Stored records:

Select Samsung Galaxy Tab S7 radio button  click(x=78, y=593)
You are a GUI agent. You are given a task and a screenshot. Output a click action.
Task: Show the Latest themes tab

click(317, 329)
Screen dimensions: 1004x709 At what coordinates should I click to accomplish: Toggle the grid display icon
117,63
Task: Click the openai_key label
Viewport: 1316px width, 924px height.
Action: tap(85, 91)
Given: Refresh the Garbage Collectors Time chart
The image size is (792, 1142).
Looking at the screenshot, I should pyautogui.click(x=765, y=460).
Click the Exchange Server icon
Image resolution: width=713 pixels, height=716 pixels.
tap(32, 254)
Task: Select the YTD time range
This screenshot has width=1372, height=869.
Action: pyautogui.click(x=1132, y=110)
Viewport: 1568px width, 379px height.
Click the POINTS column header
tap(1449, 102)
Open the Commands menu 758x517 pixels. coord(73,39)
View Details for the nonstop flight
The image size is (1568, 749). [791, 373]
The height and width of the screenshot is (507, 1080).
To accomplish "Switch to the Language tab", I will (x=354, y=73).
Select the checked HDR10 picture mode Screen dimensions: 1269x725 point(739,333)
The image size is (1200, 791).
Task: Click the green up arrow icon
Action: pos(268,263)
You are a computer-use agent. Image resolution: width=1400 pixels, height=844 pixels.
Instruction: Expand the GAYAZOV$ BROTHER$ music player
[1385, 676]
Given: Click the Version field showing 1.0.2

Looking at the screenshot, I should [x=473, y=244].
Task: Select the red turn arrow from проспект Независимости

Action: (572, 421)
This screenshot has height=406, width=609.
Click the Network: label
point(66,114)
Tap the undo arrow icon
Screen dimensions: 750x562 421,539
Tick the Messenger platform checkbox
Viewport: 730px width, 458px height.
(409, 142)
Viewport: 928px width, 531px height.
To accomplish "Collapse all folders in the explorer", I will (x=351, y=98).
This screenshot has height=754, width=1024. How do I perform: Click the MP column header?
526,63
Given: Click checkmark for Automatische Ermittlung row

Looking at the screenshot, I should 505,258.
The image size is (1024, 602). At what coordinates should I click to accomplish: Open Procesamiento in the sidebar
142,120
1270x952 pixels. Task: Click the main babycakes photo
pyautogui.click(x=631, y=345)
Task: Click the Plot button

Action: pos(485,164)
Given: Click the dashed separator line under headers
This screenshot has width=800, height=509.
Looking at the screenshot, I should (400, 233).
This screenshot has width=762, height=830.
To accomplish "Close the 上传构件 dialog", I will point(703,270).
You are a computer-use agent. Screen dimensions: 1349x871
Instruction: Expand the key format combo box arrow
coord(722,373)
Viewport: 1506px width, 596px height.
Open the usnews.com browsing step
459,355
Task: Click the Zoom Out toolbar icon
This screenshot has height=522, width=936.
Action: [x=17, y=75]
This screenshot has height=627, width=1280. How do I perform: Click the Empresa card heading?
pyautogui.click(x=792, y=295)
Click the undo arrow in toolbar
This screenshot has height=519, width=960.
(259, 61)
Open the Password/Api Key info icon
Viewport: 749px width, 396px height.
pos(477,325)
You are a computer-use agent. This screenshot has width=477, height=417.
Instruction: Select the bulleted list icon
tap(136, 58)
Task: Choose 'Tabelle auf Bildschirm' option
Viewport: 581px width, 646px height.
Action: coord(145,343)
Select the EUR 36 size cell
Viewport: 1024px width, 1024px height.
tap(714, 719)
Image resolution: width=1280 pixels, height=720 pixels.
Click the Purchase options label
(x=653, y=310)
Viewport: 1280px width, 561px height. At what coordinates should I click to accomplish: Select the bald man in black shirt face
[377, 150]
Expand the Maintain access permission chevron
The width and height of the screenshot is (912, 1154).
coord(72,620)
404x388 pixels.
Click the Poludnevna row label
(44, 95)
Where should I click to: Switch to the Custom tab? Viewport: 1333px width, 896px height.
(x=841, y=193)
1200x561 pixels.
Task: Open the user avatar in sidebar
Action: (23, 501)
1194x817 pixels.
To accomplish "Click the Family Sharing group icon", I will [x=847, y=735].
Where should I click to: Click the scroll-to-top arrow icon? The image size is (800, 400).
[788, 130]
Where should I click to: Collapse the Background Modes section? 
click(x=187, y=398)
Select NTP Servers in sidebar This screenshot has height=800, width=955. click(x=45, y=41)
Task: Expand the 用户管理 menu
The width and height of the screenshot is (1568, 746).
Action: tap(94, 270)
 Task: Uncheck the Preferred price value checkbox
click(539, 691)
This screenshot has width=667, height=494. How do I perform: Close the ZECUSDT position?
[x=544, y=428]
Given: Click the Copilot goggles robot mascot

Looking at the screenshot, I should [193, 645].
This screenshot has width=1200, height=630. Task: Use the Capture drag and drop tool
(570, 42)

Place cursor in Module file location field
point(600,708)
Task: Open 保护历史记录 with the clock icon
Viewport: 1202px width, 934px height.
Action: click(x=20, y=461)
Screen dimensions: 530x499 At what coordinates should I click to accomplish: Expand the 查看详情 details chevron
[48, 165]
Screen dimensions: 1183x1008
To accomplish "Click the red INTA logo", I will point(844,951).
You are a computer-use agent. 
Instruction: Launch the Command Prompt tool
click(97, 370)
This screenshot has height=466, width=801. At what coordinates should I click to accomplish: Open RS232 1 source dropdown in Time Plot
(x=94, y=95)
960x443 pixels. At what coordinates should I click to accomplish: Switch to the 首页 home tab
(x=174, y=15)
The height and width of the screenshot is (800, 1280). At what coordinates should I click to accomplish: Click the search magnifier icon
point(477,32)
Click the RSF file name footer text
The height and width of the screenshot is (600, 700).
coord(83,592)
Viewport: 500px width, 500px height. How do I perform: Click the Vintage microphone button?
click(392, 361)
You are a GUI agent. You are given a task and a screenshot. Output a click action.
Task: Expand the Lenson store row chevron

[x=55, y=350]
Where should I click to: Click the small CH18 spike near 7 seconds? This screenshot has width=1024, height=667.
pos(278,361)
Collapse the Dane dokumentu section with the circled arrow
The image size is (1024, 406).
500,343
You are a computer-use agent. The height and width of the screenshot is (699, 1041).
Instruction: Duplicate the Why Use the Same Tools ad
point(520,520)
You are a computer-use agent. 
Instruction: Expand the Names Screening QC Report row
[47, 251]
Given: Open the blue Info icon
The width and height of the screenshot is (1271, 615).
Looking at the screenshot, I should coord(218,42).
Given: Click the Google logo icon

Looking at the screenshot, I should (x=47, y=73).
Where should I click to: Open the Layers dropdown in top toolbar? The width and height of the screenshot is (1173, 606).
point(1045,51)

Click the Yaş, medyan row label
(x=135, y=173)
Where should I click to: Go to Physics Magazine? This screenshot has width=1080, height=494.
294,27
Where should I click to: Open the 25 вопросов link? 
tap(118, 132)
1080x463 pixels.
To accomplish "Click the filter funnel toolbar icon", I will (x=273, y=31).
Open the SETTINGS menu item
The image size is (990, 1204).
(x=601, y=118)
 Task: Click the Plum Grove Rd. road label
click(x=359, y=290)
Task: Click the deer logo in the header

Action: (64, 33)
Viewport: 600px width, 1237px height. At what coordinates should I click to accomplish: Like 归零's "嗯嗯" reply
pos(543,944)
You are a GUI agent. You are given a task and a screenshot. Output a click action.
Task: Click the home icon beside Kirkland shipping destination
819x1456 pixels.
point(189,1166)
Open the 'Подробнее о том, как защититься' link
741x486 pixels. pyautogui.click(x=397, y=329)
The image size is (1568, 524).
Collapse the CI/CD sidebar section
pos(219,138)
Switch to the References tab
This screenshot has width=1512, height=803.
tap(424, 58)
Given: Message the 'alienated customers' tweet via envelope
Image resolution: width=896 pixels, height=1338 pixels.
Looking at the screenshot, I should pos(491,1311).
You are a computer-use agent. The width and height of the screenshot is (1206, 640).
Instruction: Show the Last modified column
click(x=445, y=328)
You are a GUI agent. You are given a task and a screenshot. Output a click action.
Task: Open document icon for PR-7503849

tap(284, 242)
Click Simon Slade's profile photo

■ **Problem statement**
Please transcribe the data exactly from its first line. End with the line that contains "Tick the Messenger platform checkbox".

■ **Task output**
Select Samsung Galaxy Tab S7 radio button  click(x=78, y=593)
You are a GUI agent. You are given a task and a screenshot. Output a click action.
Task: Show the Latest themes tab

click(317, 329)
Screen dimensions: 1004x709 At what coordinates should I click to accomplish: Toggle the grid display icon
117,63
Task: Click the openai_key label
Viewport: 1316px width, 924px height.
Action: tap(85, 91)
Given: Refresh the Garbage Collectors Time chart
The image size is (792, 1142).
Looking at the screenshot, I should pyautogui.click(x=765, y=460).
Click the Exchange Server icon
Image resolution: width=713 pixels, height=716 pixels.
tap(32, 254)
Task: Select the YTD time range
This screenshot has width=1372, height=869.
Action: pyautogui.click(x=1132, y=110)
Viewport: 1568px width, 379px height.
Click the POINTS column header
tap(1449, 102)
Open the Commands menu 758x517 pixels. coord(73,39)
View Details for the nonstop flight
The image size is (1568, 749). [791, 373]
The height and width of the screenshot is (507, 1080).
To accomplish "Switch to the Language tab", I will (x=354, y=73).
Select the checked HDR10 picture mode Screen dimensions: 1269x725 point(739,333)
The image size is (1200, 791).
Task: Click the green up arrow icon
Action: pos(268,263)
You are a computer-use agent. Image resolution: width=1400 pixels, height=844 pixels.
Instruction: Expand the GAYAZOV$ BROTHER$ music player
[1385, 676]
Given: Click the Version field showing 1.0.2

Looking at the screenshot, I should [x=473, y=244].
Task: Select the red turn arrow from проспект Независимости

Action: (572, 421)
This screenshot has height=406, width=609.
Click the Network: label
point(66,114)
Tap the undo arrow icon
Screen dimensions: 750x562 421,539
Tick the Messenger platform checkbox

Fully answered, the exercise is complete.